Succession planning is an important aspect of thinking strategically about your company. It’s a logical and necessary step in the process of an orderly transition from one generation of leaders to another. For partnerships, the questions of succession planning are double-edged: Not only are you picking tomorrow’s organizational leaders, you are also selecting its future owners. Thus you need to evaluate a person’s fitness for operational leadership as well as their suitability for ownership.
Adding to the complexity is the question of strategy. Your company is not likely to be the same in five years as it is today. Predicting the future isn’t easy. But it’s a necessary exercise if the succession planning is to be successful.
Step 1: What is your vision for your company or organization over the next 5 years? For example, if you plan to expand geographically, or invest in different product or service lines, those decisions paint a picture of a future quite different than where you are today.
Step 2: What are the leadership skills you need tomorrow? How will they be different from the skills you have today? Imagine your next generation of leaders. What will they need to do more of? Less of?
Step 3: Consider the future structure of your management team. What roles do you envision? What structure will best create value for the company or organization? Are there people who will fit into the different roles you’ve envisioned?

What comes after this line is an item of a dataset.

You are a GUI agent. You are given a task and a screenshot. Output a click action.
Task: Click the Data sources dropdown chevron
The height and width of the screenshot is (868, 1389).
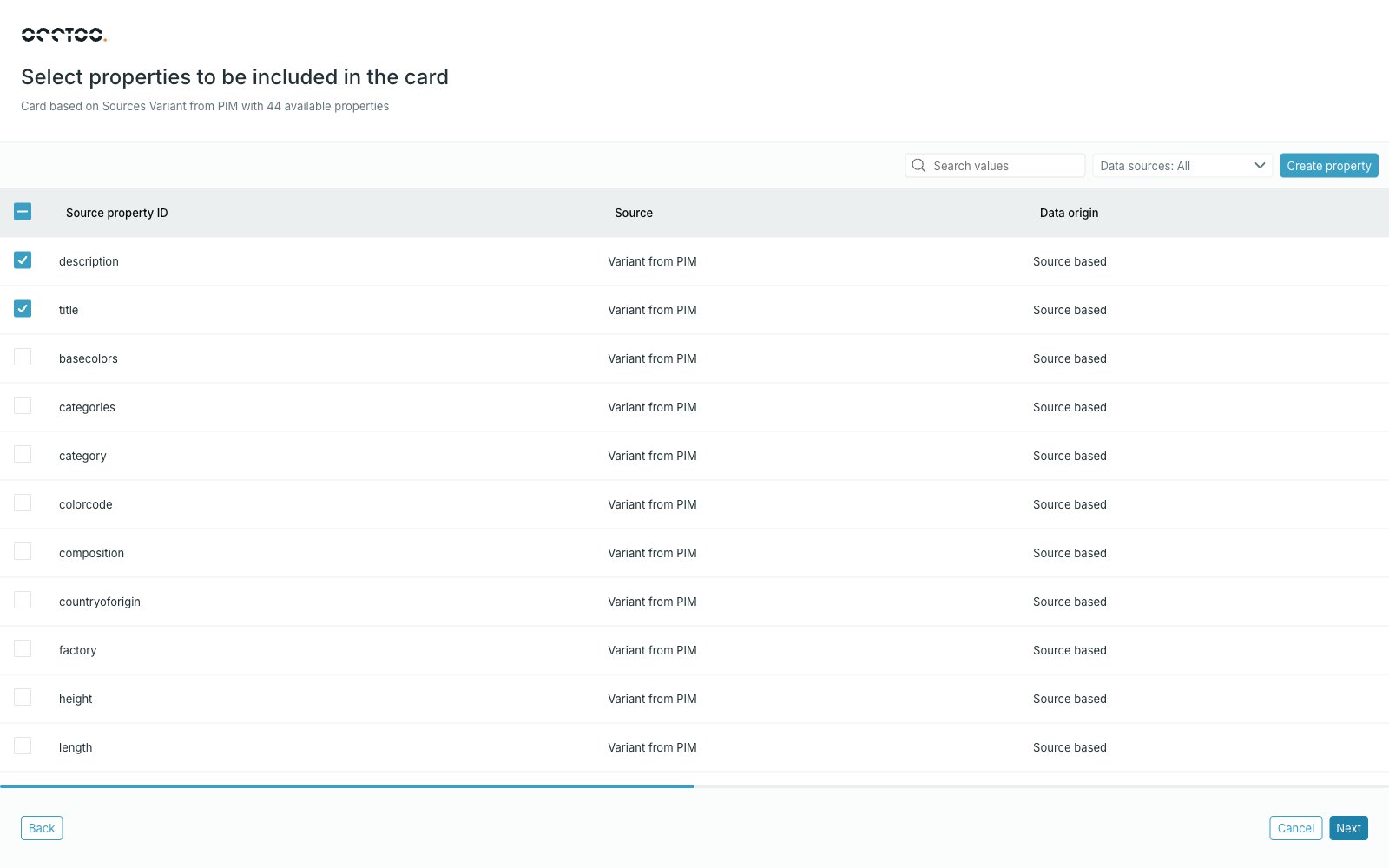pos(1260,166)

When choosing to bring on new partners, consider using the following criteria:
- Have they demonstrated that they put the company’s interests above their own?
- Are you convinced that they can “own” and manage important client and customer relationships?
- Do they show good financial acumen and the ability to manage budgets well?
- Have they shown that their personal and professional values align well with the company’s values?
- Are they effective in communicating internally?
- Have they shown an ability to address and resolve conflicts with their subordinates, peers, and supervisors?
In order to check the “fit” of potential successors, it’s important to gain perspective both internally and externally. Internally, you can set specific goals for each person you are considering. These goals should be a stretch beyond the requirements of their current role and test specific leadership skills that you desire. For example, if you’re looking for the ability to form strategic alliances, give that task to a potential successor and assess the results.
Externally, you can ask clients or customers for their impressions. These candid observations can be invaluable. For example, during a succession planning interview, a client revealed that he had felt mistreated by a senior project manager over a change in contract terms. The approach had left a bitter taste in his mouth. When he was asked whether he could envision this project manager as a future partner, the client said: “Yes, but I can also envision that I’d no longer be your client!”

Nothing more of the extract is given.